Soon after Tibet’s invasion, the Indian Government found it increasingly difficult to retain these facilities on the ground. Visitors, traders and officials from India began to be unnecessarily and regularly harassed or put to hardship. The visionary Prime Minister was ideologically not comfortable with what he called ‘imperialist sequels’, though he knew that these ‘privileges’ were useful for trade, as was the McMahon Line which was a proper delineated agreed border between India and Tibet.
In summer of 1951, KM Panikkar, the Indian Ambassador to China, another great ‘visionary’, came to Delhi for consultations. By that time, he was already fully in love with the Communist regime in Beijing. Jawahar Lal Nehru, too, was convinced that the future of India lay with the East, “For the first time, China possesses a strong Central Government whose decrees run even to Sinkiang and Tibet. Our own relations with China are definitively friendly.”

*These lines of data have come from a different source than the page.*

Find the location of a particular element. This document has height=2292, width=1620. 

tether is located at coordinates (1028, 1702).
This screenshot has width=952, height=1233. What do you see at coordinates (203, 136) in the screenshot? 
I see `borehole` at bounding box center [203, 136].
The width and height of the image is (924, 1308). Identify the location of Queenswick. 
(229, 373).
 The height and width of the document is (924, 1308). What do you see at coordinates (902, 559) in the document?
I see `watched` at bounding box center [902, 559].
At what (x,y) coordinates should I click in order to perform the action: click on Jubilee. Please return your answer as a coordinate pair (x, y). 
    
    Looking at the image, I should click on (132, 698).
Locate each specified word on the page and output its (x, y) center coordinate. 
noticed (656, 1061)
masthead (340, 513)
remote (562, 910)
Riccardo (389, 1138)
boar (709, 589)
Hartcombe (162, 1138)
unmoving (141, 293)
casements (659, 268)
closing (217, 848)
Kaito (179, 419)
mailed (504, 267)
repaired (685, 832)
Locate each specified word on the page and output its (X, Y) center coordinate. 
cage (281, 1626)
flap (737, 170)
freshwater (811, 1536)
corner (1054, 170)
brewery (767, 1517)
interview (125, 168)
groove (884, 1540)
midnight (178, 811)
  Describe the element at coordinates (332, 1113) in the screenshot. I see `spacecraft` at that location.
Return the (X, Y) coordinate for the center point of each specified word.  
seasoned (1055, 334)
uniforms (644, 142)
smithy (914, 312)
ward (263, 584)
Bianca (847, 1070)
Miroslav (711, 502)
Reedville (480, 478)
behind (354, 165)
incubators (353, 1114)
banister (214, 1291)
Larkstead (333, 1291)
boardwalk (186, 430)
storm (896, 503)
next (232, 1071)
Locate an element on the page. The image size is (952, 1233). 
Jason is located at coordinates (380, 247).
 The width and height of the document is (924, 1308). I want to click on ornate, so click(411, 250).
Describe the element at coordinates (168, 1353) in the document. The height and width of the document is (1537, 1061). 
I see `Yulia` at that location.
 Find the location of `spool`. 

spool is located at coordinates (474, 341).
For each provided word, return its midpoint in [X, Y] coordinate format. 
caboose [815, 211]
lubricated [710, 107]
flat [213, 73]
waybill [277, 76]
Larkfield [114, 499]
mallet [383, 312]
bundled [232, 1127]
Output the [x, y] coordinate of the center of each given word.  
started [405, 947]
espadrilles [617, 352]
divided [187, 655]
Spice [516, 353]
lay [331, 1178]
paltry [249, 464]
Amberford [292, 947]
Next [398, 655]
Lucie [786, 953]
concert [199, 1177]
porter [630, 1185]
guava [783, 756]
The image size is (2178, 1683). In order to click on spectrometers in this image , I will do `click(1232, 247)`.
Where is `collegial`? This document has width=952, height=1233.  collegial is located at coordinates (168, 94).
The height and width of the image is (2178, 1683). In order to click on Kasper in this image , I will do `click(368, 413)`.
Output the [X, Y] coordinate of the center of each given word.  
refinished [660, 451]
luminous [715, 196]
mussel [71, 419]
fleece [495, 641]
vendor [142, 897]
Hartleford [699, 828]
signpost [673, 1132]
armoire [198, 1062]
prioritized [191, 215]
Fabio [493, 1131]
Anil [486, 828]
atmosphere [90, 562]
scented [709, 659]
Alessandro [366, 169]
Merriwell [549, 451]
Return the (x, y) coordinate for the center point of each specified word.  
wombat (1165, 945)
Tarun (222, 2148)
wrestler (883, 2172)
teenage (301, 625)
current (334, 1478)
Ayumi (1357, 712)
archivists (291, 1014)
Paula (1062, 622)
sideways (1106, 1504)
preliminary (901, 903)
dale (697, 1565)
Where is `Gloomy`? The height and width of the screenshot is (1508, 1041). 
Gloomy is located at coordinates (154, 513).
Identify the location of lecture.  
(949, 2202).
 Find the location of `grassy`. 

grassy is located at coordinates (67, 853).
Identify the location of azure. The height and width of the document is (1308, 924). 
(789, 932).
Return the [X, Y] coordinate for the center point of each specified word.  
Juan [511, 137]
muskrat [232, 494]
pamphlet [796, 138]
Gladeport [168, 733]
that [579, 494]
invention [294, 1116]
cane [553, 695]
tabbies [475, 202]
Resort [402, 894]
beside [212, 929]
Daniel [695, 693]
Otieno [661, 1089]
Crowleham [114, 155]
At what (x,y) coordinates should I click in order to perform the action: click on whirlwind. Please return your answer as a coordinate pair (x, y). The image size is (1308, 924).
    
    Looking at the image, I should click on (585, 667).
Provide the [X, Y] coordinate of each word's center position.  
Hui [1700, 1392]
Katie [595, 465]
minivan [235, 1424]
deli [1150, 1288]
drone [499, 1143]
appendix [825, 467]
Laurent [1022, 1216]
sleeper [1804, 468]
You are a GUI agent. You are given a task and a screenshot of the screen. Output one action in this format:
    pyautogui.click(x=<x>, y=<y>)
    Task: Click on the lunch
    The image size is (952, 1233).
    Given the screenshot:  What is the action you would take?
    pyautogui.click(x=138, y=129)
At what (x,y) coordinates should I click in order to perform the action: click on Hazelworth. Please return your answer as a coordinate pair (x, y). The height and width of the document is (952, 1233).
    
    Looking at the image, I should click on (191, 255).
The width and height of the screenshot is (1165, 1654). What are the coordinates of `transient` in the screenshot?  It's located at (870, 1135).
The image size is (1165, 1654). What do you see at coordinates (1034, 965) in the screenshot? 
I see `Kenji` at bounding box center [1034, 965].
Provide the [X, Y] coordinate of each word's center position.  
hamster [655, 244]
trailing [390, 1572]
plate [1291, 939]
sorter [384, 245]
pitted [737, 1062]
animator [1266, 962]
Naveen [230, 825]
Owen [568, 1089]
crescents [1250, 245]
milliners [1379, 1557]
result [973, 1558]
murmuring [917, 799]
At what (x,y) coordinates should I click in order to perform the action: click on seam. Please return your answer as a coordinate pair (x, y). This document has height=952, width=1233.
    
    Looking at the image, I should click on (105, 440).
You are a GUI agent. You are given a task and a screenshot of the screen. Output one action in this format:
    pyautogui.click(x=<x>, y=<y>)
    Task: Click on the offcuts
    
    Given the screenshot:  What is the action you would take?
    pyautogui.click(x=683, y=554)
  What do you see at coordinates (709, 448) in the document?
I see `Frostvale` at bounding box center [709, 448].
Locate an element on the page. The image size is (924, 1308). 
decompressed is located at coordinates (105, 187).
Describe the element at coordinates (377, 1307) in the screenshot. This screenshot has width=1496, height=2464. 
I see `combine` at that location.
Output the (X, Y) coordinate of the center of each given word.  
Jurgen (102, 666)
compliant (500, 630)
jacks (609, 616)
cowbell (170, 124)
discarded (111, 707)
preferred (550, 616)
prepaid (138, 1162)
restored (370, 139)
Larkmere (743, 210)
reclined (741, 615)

A few months later, when questioned again on the Indian Mission in Lhasa, Nehru vaguely answered that it was dealing “with certain trade and cultural matters more or less [sic!]”. He also declared that he was not aware of “any infiltration of Chinese troops in India.”
Reports had already begun about Chinese incursions through the UP-Tibet border (today’s Uttarakhand) as well as through the Ladakh-Tibet border. The first Chinese surveys for the Sinkiang-Tibet highway cutting through the Aksai Chin occurred at that time. Though, Nehru was informed by LS Jangpangi, the ITA in Gartok, he chose to ignore it.
In June 1952, Nehru became more prudent; he explained the ‘changed circumstances’: Tibet was no longer an independent country, therefore, it was better to downgrade the diplomatic relations between Tibet and India. The Indian Representative in Lhasa was re-designated as a Consul-General.
During the same month, the smart and suave Zhou Enlai told the gullible Indian Ambassador in China that he “presumed that India had no intention of claiming special rights arising from the unequal treaties of the past and was prepared to negotiate a new and permanent relationship safeguarding legitimate interests.”
Not only did the Chinese offer nothing to India in exchange for her generosity, but Delhi accepted to open a Chinese Consulate in Bombay. Can you believe it!
A few months later, Panikkar who had been transferred to Egypt wrote: “the main issue of our representation at Lhasa was satisfactorily settled… there was no outstanding issue between us and the Chinese”.
Well, the ‘visionary’ had merely forgotten the unsettled issue of border. In April 1954, the ‘born-in-sin’ Panchsheel Agreement was signed. Though, the status of the Consulate General and the Trade Marts was confirmed, all the other privileges enjoyed by India were surrendered. Over the years, the situation became more and more untenable for the Indian officials. After Dalai Lama took refuge in India in 1959; the Chinese authorities constantly harassed the staff of the Consulate and Trade Marts. When the Panchsheel Agreement lapsed in April 1962, there was no point in renewing it. The Trade Marts were closed and China asked the officials to vacate the premises. As the building in Yatung belonged to the Government of India, the Chinese even asked India to take the building away.
Since then, there has been no Indian representation in Tibet. It is a great pity for the Himalayan areas which, for centuries, had close economic and cultural ties with Tibet.